The various flavored fillings were achieved with squirt bottles full of sweet syrups. I opted for the pandan flavor, having grown to love it in Thailand. Manor went with chocolate and nutella–a never fail combo.
The best part about these crepes? You got to choose your own adorable cardboard holder!
Both nights we were in Luang Prabang we ate dinner at the clearly local favorite restaurant, Atsalin on Th Wisunarat. We were drawn in by the cooks slinging fresh noodles in woks facing the sidewalk.
We both loved our noodle dishes, and even sampled some of the various condiments on each table.
For our one splurge, we decided to have lunch at the well-known restaurant, Tamarind, which is in most (if not all) guidebooks. They do a good job of explaining some of the traditional cuisine of Laos in clear English, and offer a nice sampling of these dishes, although at tourist’s prices. But without speaking the language, it would have been difficult to order these dishes elsewhere. They also offer cooking classes and sell a variety of gifts and foods to take home, like sauces, rice noodles, and dried seaweed.
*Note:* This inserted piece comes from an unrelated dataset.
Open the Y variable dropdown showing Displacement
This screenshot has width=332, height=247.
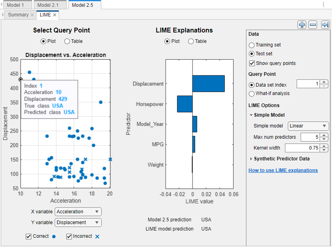point(78,223)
At our lunch, we decided to start with a sampling of traditional Laos dips and relishes (called “jeow”), served with dried seaweed crackers, like those we had seen drying in the sun in Mong Ngoi. We especially loved the jeow mak len, a kind of tomato salsa, and the jeow mak keua, an eggplant dip with chilies and coriander. And then there was the jeow bong, a relish involving water buffalo skin! Manor reported it was quite delicious.
For an entree, we shared steamed fish wrapped in a banana leaf, served with pickled vegetables. Because Laos is landlocked, all the seafood served here comes from the river.
And of course, we had to try one of their delicious juices, even though we knew we were over-paying! But I suppose it was worth it for the guaranteed lack of bacteria…
While we’re not likely to seek out Laotian food on our return to New York (if it is even possible to find!), I’m glad we got to sample another variety of Southeast Asian food.